SÖZÜN, ÖZÜNE kılavuzdur.
Yeter bu söz sana!
Çünkü bu söz, herkesin yol
piridir (Doğru yola götüren kılavuz).
Yoldaki kuşlardan olmasam da
onları andım, söyledim ya…
Bu da bana yetmez mi?
Nihayet elbette bana da o
kervanın tozu (dualar) gelir, yetişir.
Elbette o gidenlerden bir dert de benim payıma
düşer!
***
MANTIK AL- TAYR 2
Feridüddin-i ATTAR İslam klasikleri. M. E. B. 2172
Çeviren Abdulbaki GÖLPINARLI
( Bu kitabı temin edip evinde bulundurmanı önemle öneririm)
***
Mevlana’0nın bu konudaki FİHİ
MAFİH’ TEN ARZ EDİYORUM.
Felsefe varlığın ve bilginin
bilimsel olarak araştırması olduğundan akla kıymet verilir.

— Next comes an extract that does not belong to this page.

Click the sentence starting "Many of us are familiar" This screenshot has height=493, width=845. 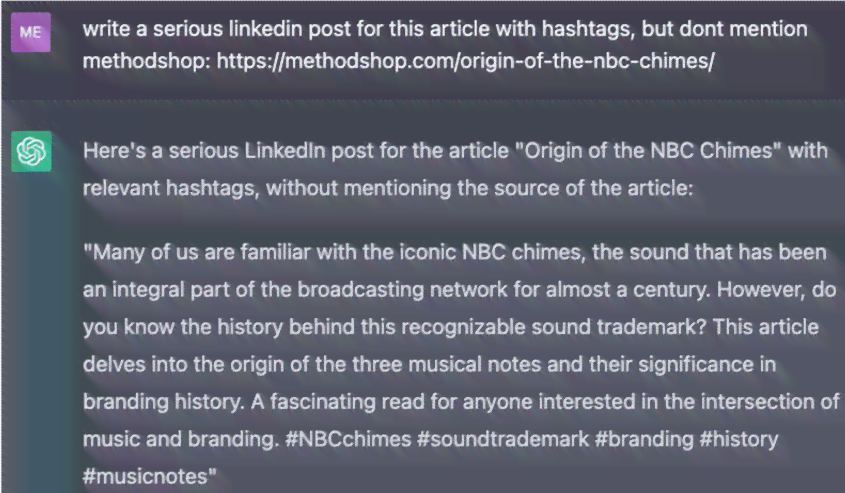tap(455, 271)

Duygu görüşü değerlendirilmediği
için felsefecilere itiraz edilir.
İnsan her zaman göremediği,
işitemediği bir şeye âşıktır.
Gece gündüz onu arar, ister.
Görüp anladığı şeyden sıkılır,
kaçar.
Delile dayanarak çıkarılan
sonuçlar da insanı yanıltabilir.
Tanrı korkusu halkın
korktuklarına benzemez.
Çünkü görünen Allah’tır.
Fakat ispatlayamazsın.
Bütün rahatlıklar, gözle
görme, korku hepsi de kendisinden olduğunu Tanrı açıkça gösterir.
Felsefeci bunu bilir ama
delille bilir.
Hâlbuki delile ispat edilen,
bir zaman sonra değişir.
Âlimin amacı ilim yoluyla
KENDİNİ BİLMEK, GERÇEĞE ULAŞMAK olmalıdır.
İlim Tanrı’yı bilmek için
istenir.
Âlimlik insanın kendisinde
bulunan bir hünerdir.
*
Yaren,
Çok kişi anlatılan bu yolu
felsefe olarak nitelerler.
Kendini bilmek ve gerçeğe
ulaşmak için aşk yolundan gitmeyi sunulmuştur.

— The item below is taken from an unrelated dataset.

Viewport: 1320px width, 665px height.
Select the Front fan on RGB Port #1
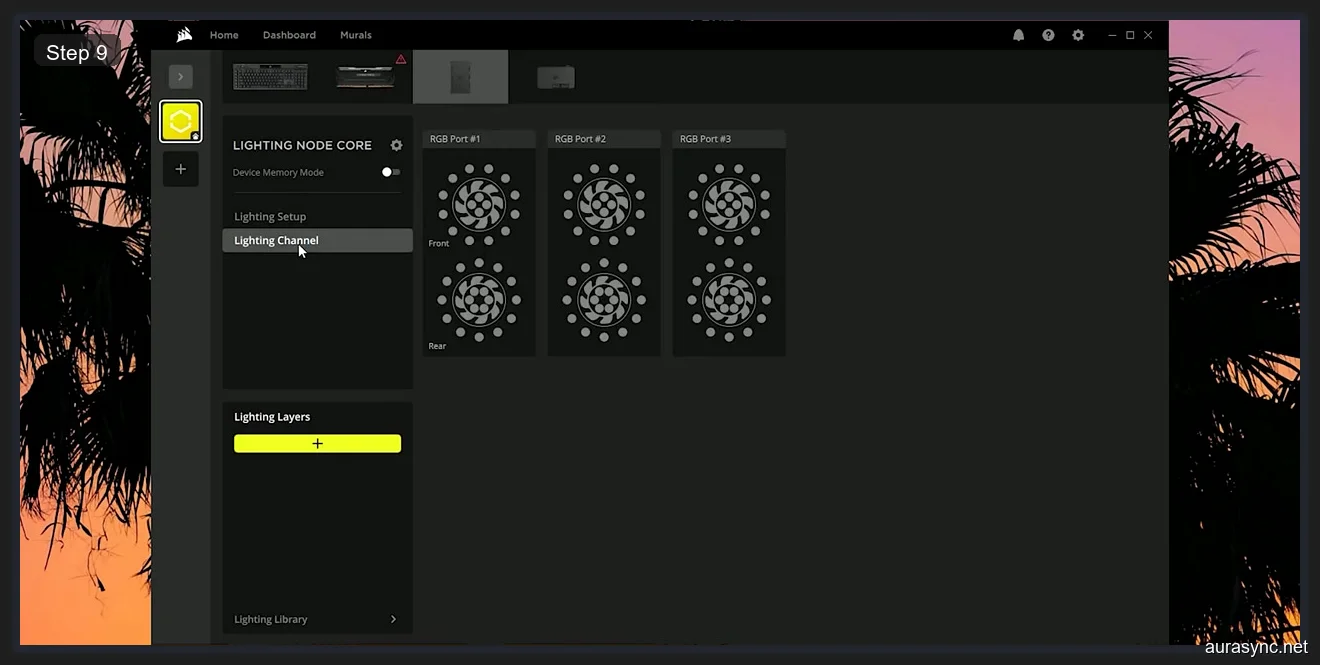pos(478,203)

Çok defa bildiğin üzerinden
bilmediklerine görüş penceresi açılarak anlaman sağlanmaya çalışılmıştır.
Kendini bilmeyen başka hiçbir
şeyi doğru bilemez ve niteleyemez gerçeğinden hareketle kendini bilmen için
aslında bildiğin fakat yararına nasıl kullanman gerektiğini öne alarak ve
önemseterek uyandırıldın.
Bu uyanıştan ve farkına
varıştan sonra kendini kontrol etmen ve belirlenen yoldan sonuç alınıncaya
ayrılmamanı kararlı bir biçimde benimsettik.
Kendi kendine
yüzleşemeyenleri bir şekilde yüzleşmeleri için yardımcı olduk, cesaret verdik.
Bilimden hiç ayrılmadık,
doğruyu bulmak için fedakârlıklar yapmanın daha kazançlı olduğunu gösterdik.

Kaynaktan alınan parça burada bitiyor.